I do like a spooky stately home in a story, and the build up promised exactly this. The stern and stuffy major and his dreamy, wistful daughter with emotional trauma, rattling around long, lonely corridors and empty, closed off rooms. At one point the build up in the first third of the book was so strong that I stopped reading it at night because it was creeping me out too much. But my daytime reading revealed that actually I needn’t have worried. If there was an eerie thing that happened, there would be a reveal not long after and it was a normal explanation and everyone moved on.
I liked the dynamic between the two young women, and the fact that they found so much common ground in their past and their present, but even this was a little polite for me. The main character in particular could have been so much more. Mental health is a running theme, and we needed to see both of the women unravel a little. Actually see it, rather than hear of it happening in another room. See them bring out the best and worst of each other.
The housekeeper is a fabulous and important character that wasn’t really developed at all, which is such a shame. And if you’re going to mention specific staff, especially if you’re coming across them in the museum rooms and the basement shelter, make it so we connect with them. Have them interact properly with the main character so that we care about their involvement in the story later on, because that was important too. She’s a working class girl thrown into an enormous house with strange goings on. Surely she’d have connected more with the odd maid or two. Especially if they’re important to the overall plot in the end. And surely she’d have reached out to them first for friendship, seeing as they too are brought into the ‘madness’ of this great house and expected to fall in line with the dynamic of it.
The ideas that the author had are fantastic, but it was as if she needed to let go and enjoy weaving the tale. There was glamour, but there needed to be more glamour, it was spooky, but it needed to be more spooky, there was conflict, but at that point I just wanted them all to sort it out and move on, because I’d learnt earlier in the book that they probably would. There are hints of Jane Eyre, but heavily diluted, and how amazing it would’ve been if that had been explored.
Saying all this,I liked the ending. The last couple of chapters take you on an emotional journey that could have been there for the rest of the book. I liked the final reveal. The very end was pretty nice. But think about the fact that I’ve just used ‘nice’ to describe it again, and that says it all. It’s a nice book. A bit floaty in the middle, but overall I’m glad I read it.
This is an author with talent. But I really want her to let loose and allow her characters to pull us into their world so that we don’t want to leave them when they move on without us. I would definitely buy something else she’s written, because I like the style of her writing. The book had so many good qualities and the idea was great, but I really wanted it to dig deeper.
I do like a spooky stately home in a story, and the build up promised exactly this. The stern and stuffy major and his dreamy, wistful daughter with emotional trauma, rattling around long, lonely corridors and empty, closed off rooms. At one point the build up in the first third of the book was so strong that I stopped reading it at night because it was creeping me out too much. But my daytime reading revealed that actually I needn’t have worried. If there was an eerie thing that happened, there would be a reveal not long after and it was a normal explanation and everyone moved on.

= = =

◆ REQUEST A
Answer these questions from the book review:
(i) Why did the reviewer stop reading the book at night?
(ii) Which character does the reviewer call fabulous and important but not really developed?
(iii) Which novel does the reviewer say the book has diluted hints of?
◆ REQUEST B
Put this sentence from the book review into French: "I would definitely buy something else she’s written, because I like the style of her writing."
◆ REQUEST C
Carry on the review of the stately-home novel from its last sentence.
The material that comes next has no connection to the book review.

◆ MATERIAL

= = =

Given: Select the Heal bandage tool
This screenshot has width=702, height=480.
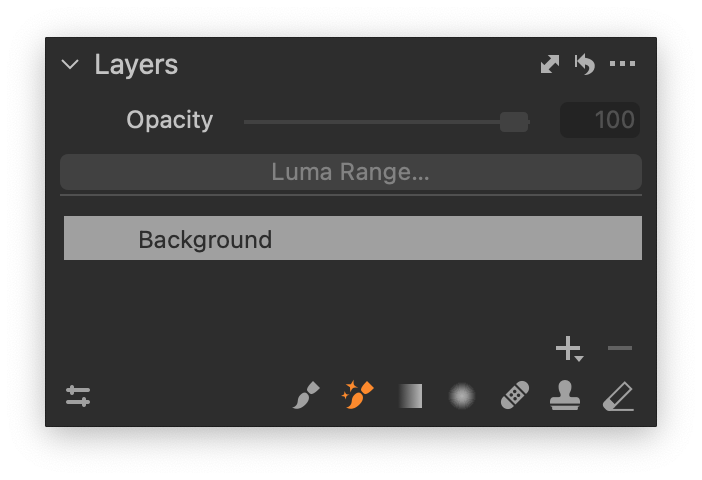Looking at the screenshot, I should pos(515,395).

= = =

◆ RESPONSE A
(i) The build up in the first third of the book was so strong that it was creeping the reviewer out too much.
(ii) The housekeeper.
(iii) Jane Eyre.

◆ RESPONSE B
J'achèterais sans hésiter un autre livre qu'elle a écrit, parce que j'aime son style d'écriture.

◆ RESPONSE C
I liked the dynamic between the two young women, and the fact that they found so much common ground in their past and their present, but even this was a little polite for me. The main character in particular could have been so much more. Mental health is a running theme, and we needed to see both of the women unravel a little. Actually see it, rather than hear of it happening in another room. See them bring out the best and worst of each other.
The housekeeper is a fabulous and important character that wasn’t really developed at all, which is such a shame. And if you’re going to mention specific staff, especially if you’re coming across them in the museum rooms and the basement shelter, make it so we connect with them. Have them interact properly with the main character so that we care about their involvement in the story later on, because that was important too. She’s a working class girl thrown into an enormous house with strange goings on. Surely she’d have connected more with the odd maid or two. Especially if they’re important to the overall plot in the end. And surely she’d have reached out to them first for friendship, seeing as they too are brought into the ‘madness’ of this great house and expected to fall in line with the dynamic of it.
The ideas that the author had are fantastic, but it was as if she needed to let go and enjoy weaving the tale. There was glamour, but there needed to be more glamour, it was spooky, but it needed to be more spooky, there was conflict, but at that point I just wanted them all to sort it out and move on, because I’d learnt earlier in the book that they probably would. There are hints of Jane Eyre, but heavily diluted, and how amazing it would’ve been if that had been explored.
Saying all this,I liked the ending. The last couple of chapters take you on an emotional journey that could have been there for the rest of the book. I liked the final reveal. The very end was pretty nice. But think about the fact that I’ve just used ‘nice’ to describe it again, and that says it all. It’s a nice book. A bit floaty in the middle, but overall I’m glad I read it.
This is an author with talent. But I really want her to let loose and allow her characters to pull us into their world so that we don’t want to leave them when they move on without us. I would definitely buy something else she’s written, because I like the style of her writing. The book had so many good qualities and the idea was great, but I really wanted it to dig deeper.